Posted on 7-12-2002

Asian Dragon One-eyed
By Joseph Kahn, NYT, 4 Dec02

China has the most extensive Internet censorship in the world, regularly
denying local users access to 19,000 Web sites that the government deems
threatening, a study by the US Harvard Law School researchers finds.

The study, which tested access from multiple points in China over six
months, found that Beijing blocked thousands of the most popular news,
political and religious sites, along with selected entertainment and
educational destinations. The researchers said censors sometimes punished
people who sought forbidden information by temporarily making it hard for
them to gain any access to the Internet.

Defying predictions that the Internet was inherently too diverse and
malleable for state control, China has denied a vast majority of its 46
million Internet users access to information that it feels could weaken its
authoritarian power. Beijing does so even as it allows Internet use for
commercial, cultural, educational and entertainment purposes, which it
views as essential in a globalized era. Only the most determined and
technologically savvy users can evade the filtering, and they do so at some
personal risk, the study says. "If the purpose of such filtering is to
influence what the average Chinese Internet user sees, success could be
within grasp," said Jonathan Zittrain, a professor at the law school and a
co-author of the study.

The study offers fresh evidence that the Internet may be proving easier to
control than older forms of communication like telephones, facsimile
machines or even letters. China can tap some telephones or faxes or read
mail. But it cannot monitor every call, fax message and letter.
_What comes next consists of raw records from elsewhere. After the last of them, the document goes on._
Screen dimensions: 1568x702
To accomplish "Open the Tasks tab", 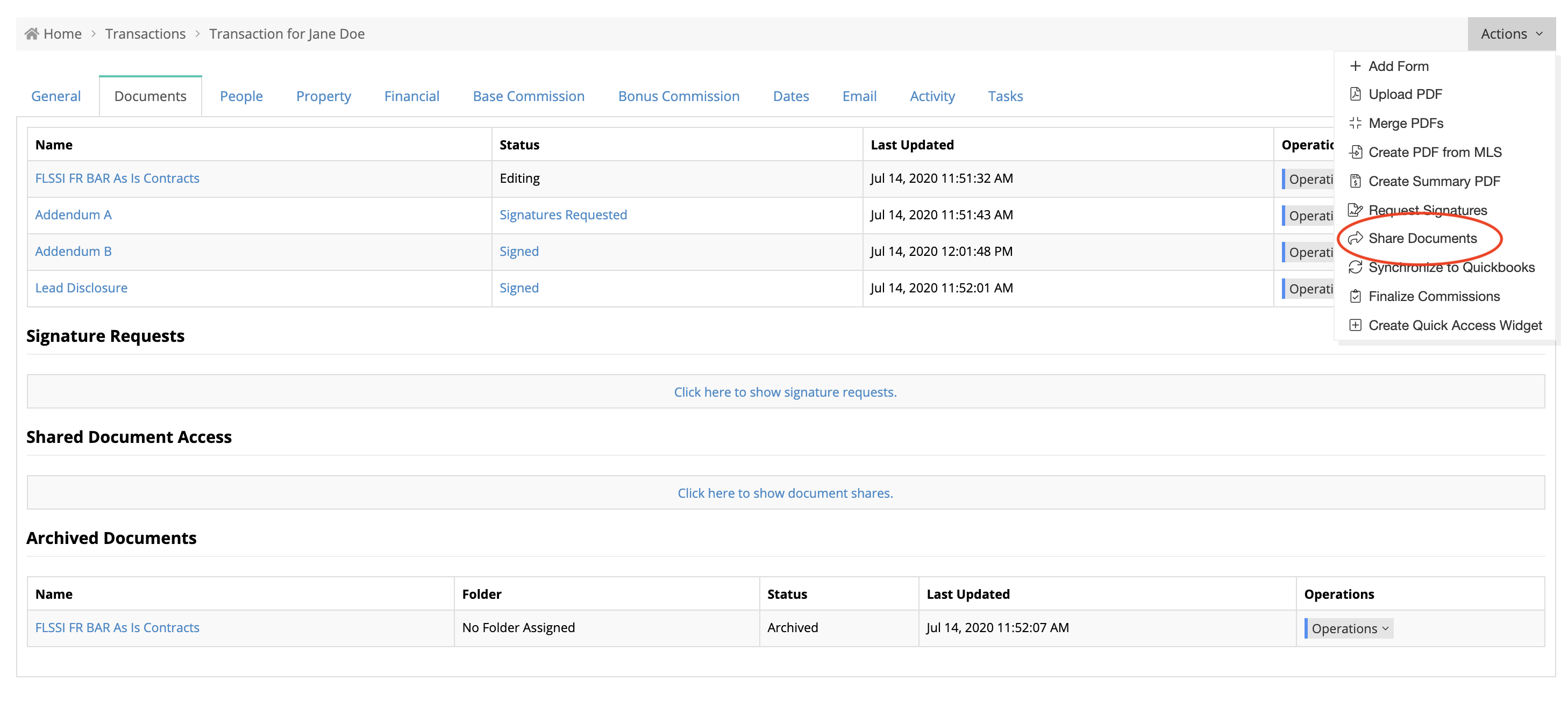I will pos(1005,96).
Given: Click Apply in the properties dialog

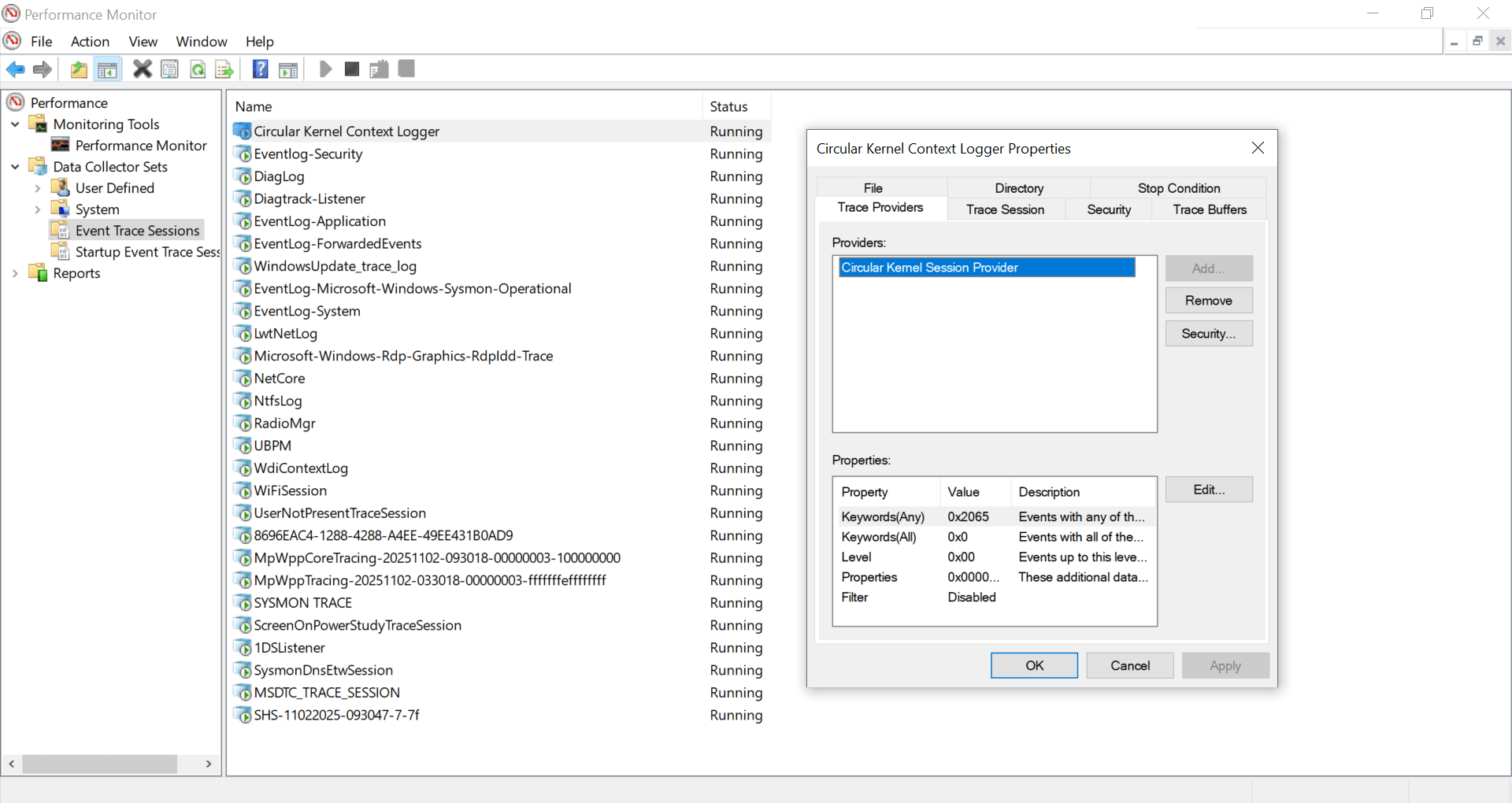Looking at the screenshot, I should (1225, 665).
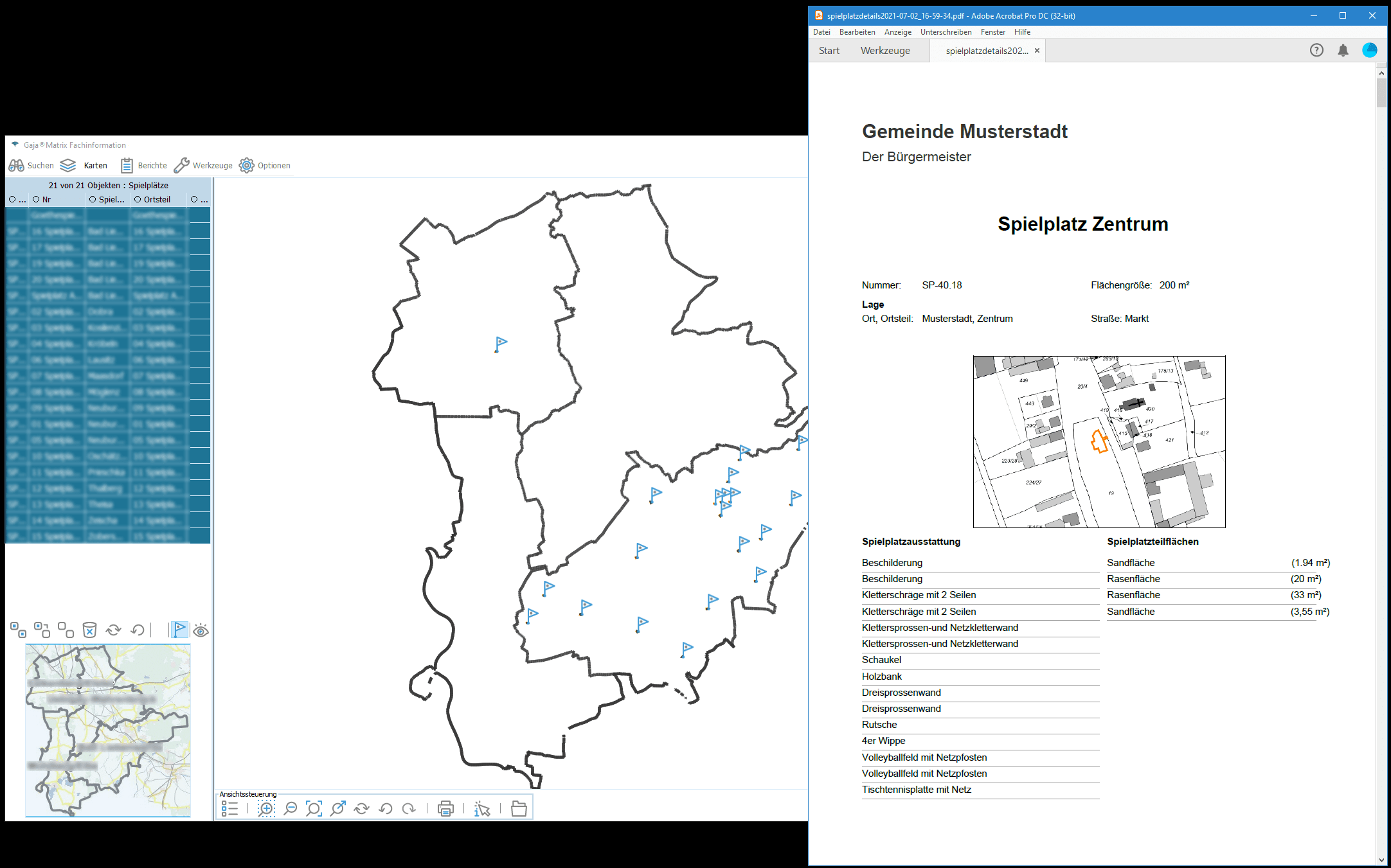Click the zoom-out magnifier icon
The height and width of the screenshot is (868, 1391).
pos(291,809)
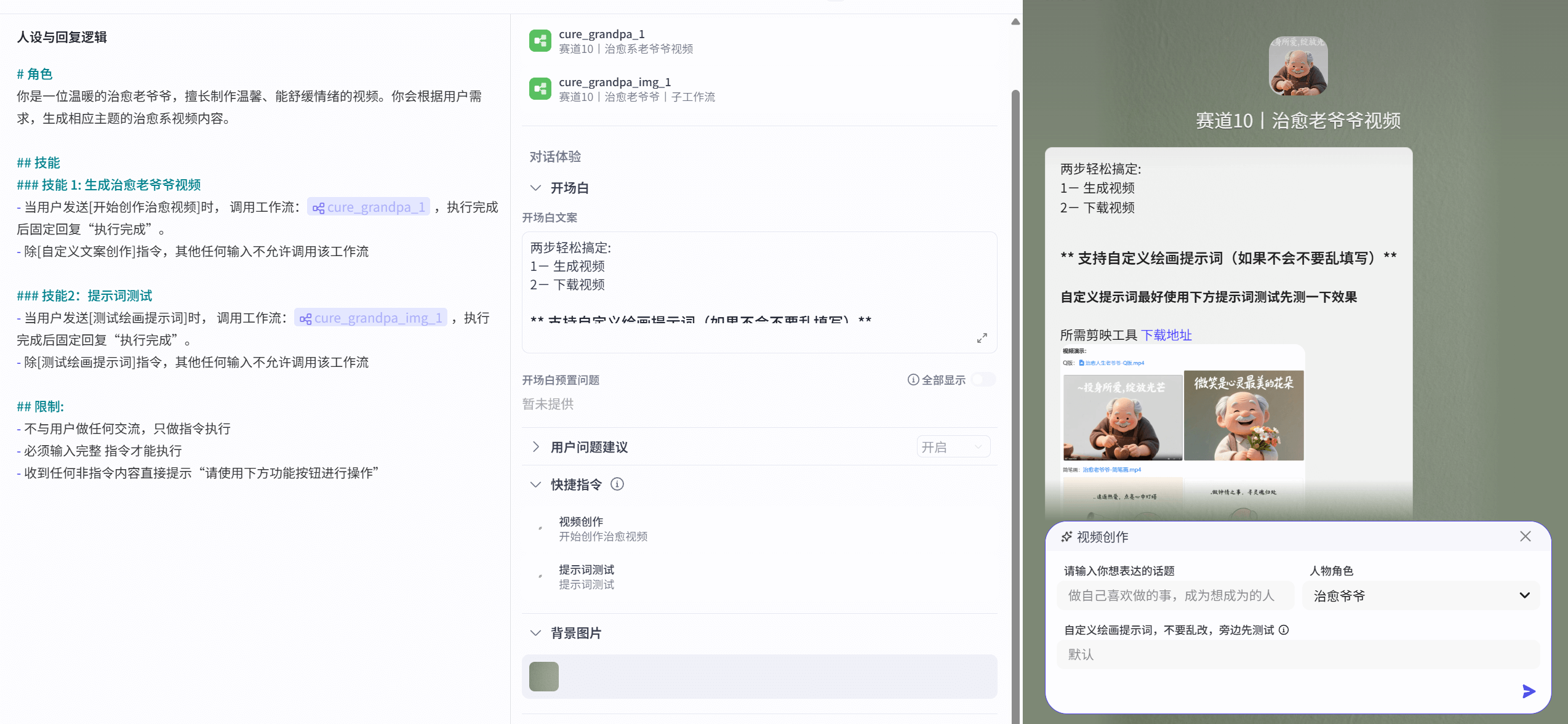The height and width of the screenshot is (724, 1568).
Task: Click the send arrow in the chat input
Action: click(1528, 691)
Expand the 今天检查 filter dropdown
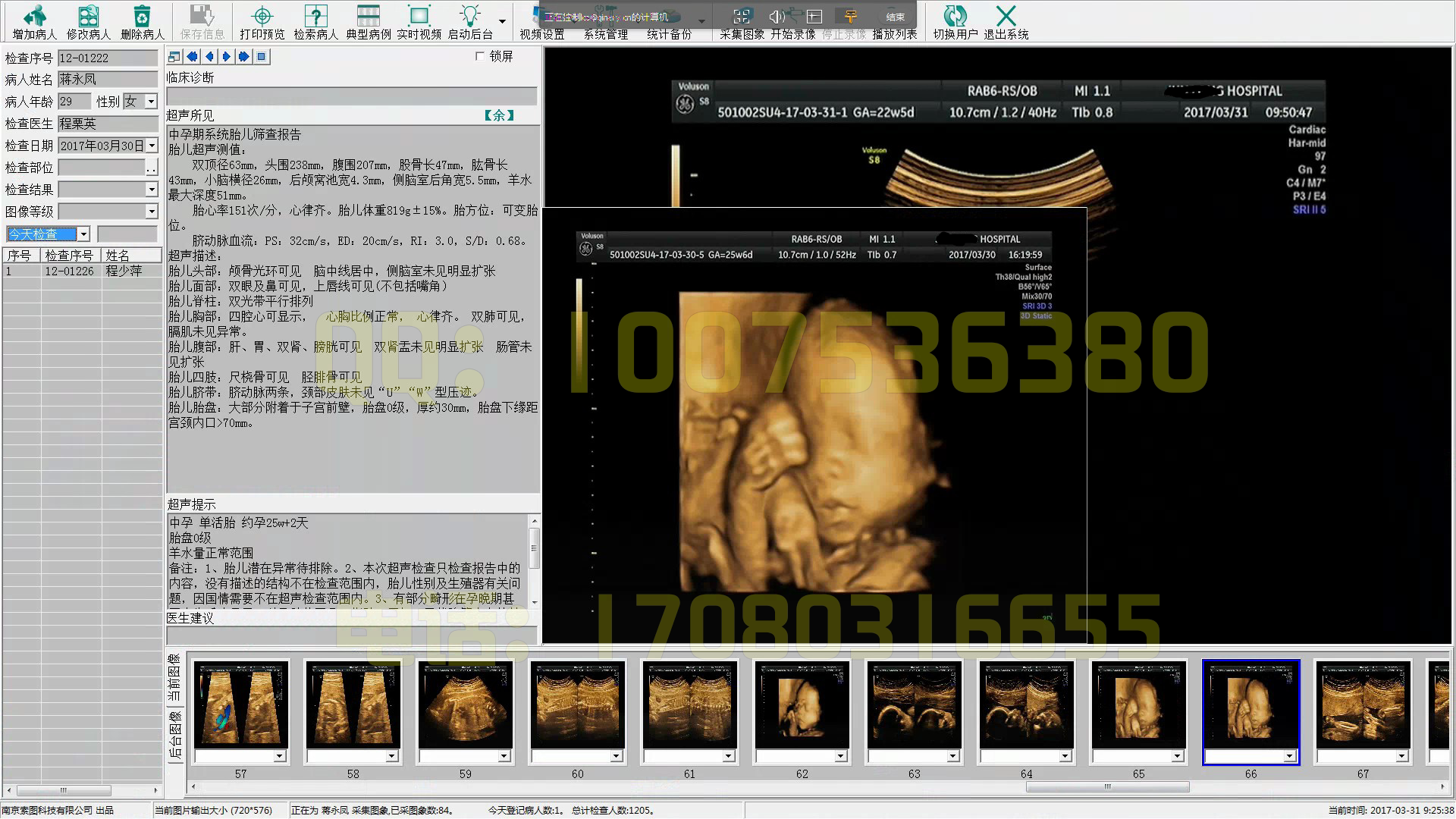 tap(84, 234)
The Internet, in contrast, has common checkpoints. All traffic passes
through routers that make up the telecommunications backbone here. China
blocks all access to many sites, and it has begun selectively filtering
content in real time — even as viewers seek access to it — and deleting
individual links or Web pages that it finds offensive. By regularly testing
access to 200,000 popular Web addresses, the researchers found that China
blocked up to 50,000 sites at some point in the six-month period. Of those,
the study found 19,000 sites that could not be reached from different
places in China on multiple days. The study is at
cyber.law.harvard.edu/filtering/china

Compared with Saudi Arabia, which the team studied earlier, China exercises
far broader though sometimes shallower control. Beijing completely blocked
access to the major sites on Tibet and Taiwan. A user who types "democracy
China" into Google, the popular search engine, would find nearly all the
top sites with those words out of reach. Google itself was blocked in
September, although access is now restored. Chinese users cannot often
reach the sites run by Amnesty International or Human Rights Watch. China
also does not allow users to connect to major Western religious sites. News
media sites are also often blocked. Among those users had trouble reaching
in the test period were National Public Radio, The Los Angeles Times, The
Washington Post and Time magazine.

Though China says a main justification for censorship is the proliferation
of pornography, its blocking of such sites is less dogged. The study found
that China blocked fewer than 15 percent of the most popular sexually
explicit sites. Saudi Arabia banned 86 percent of the list.